Asked for evidence to support that claim [of religious discrimination], the lawyer for Washington pointed to “the public statements from the president and his top advisors,” which he described as “rather shocking.”

Trump called for a “Muslim ban” during his presidential campaign, Noah G. Purcell said. And the day he signed the order, he gave an interview to a Christian television network in which he said he wanted to give priority to Christian refugees.

The evidence indicates that the order was “intended to favor some religious groups over others,” Purcell said, which would be a violation of the 1st Amendment’s ban on an established religion.

It’s likely (going by Trump’s Twitter feed) that amid the many imminent court battles over Trump’s travel, this one will go to the Supreme Court.

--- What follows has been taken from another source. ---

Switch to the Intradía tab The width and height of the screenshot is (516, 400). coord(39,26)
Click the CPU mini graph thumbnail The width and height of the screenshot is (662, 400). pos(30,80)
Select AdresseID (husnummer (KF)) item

Of all the stays and restraining orders offered up by local judges since Trump first signed his executive order on immigration in January, this case was the first challenge to rise to the appeals level — and, according to the New York Times, the broadest.

While the courts tend to be deferential to the executive branch during times of national peril (from Abraham Lincoln’s suspension of habeas corpus in defiance of the courts during the Civil War, to the Supreme Court’s decision in Korematsu v. United States),it’s unclear how the nation’s highest judicial body will respond to the constitutional crisis brewing under the Trump administration’s watch. The case will reach a court currently hobbled by Antonin Scalia’s vacant seat — a court that, as I observed in May, is being forced by 4–4 deadlock into abdicating its responsibility to decide what the law actually is.

Civil rights advocates are itching for a Supreme Court showdown, as they should be: Should the Court deadlock after hearing a Trump administration appeal, the 9th Circuit Court’s ruling would become de facto law of the land — until, that is, another challenge elevates the question of the travel ban to the court.

But they’re not the only ones. Trump himself confirmed during a White House meeting with police chiefs Tuesday that the administration was “gonna take [the ban] through the system” regardless of the appeals court ruling. “It’s very important for the country,” he said. “Regardless of me or whoever succeeds at a later date.” Those words came just days after the president lashed out at the “so-called” federal judge who put the nationwide stay on his travel ban in the first place.

“Some things are law, and some things are common sense,” Trump said on Tuesday. “This is just common sense.” Unfortunately for him, that’s not within the president’s authority to decide: Thanks to Marbury vs. Madison, it’s the Supreme Court’s.